CHALLENGE: Render the stretch of the items from the line containing "Click the zoom" through the end of the items as a Markdown table with two columns, Row and Item line, giving each line its row number and omitting any blank lines.

════════════════════

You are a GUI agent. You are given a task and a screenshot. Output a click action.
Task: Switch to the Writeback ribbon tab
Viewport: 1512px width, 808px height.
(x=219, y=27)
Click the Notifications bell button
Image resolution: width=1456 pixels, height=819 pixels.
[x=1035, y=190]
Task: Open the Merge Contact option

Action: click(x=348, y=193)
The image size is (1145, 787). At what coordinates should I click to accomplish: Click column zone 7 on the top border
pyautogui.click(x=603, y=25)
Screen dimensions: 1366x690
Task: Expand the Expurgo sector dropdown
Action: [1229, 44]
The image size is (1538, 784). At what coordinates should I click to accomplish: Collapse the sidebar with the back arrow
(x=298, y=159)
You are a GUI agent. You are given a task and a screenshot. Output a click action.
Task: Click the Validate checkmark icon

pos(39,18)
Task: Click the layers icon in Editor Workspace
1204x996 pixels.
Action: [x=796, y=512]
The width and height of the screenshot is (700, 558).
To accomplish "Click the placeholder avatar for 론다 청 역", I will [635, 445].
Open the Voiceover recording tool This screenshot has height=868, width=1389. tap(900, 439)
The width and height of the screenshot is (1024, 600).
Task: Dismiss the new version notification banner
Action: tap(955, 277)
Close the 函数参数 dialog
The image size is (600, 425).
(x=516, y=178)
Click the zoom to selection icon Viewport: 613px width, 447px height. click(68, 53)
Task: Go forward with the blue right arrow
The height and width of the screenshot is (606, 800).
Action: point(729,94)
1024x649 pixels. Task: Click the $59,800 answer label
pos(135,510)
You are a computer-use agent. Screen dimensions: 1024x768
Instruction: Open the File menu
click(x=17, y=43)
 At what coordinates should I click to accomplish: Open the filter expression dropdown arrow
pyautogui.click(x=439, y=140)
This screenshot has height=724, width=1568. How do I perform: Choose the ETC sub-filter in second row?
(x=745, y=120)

════════════════════

SOLUTION BELOW:
| Row | Item line |
|---|---|
| 1 | Click the zoom to selection icon Viewport: 613px width, 447px height. click(68, 53) |
| 2 | Task: Go forward with the blue right arrow |
| 3 | The height and width of the screenshot is (606, 800). |
| 4 | Action: point(729,94) |
| 5 | 1024x649 pixels. Task: Click the $59,800 answer label |
| 6 | pos(135,510) |
| 7 | You are a computer-use agent. Screen dimensions: 1024x768 |
| 8 | Instruction: Open the File menu |
| 9 | click(x=17, y=43) |
| 10 |  At what coordinates should I click to accomplish: Open the filter expression dropdown arrow |
| 11 | pyautogui.click(x=439, y=140) |
| 12 | This screenshot has height=724, width=1568. How do I perform: Choose the ETC sub-filter in second row? |
| 13 | (x=745, y=120) |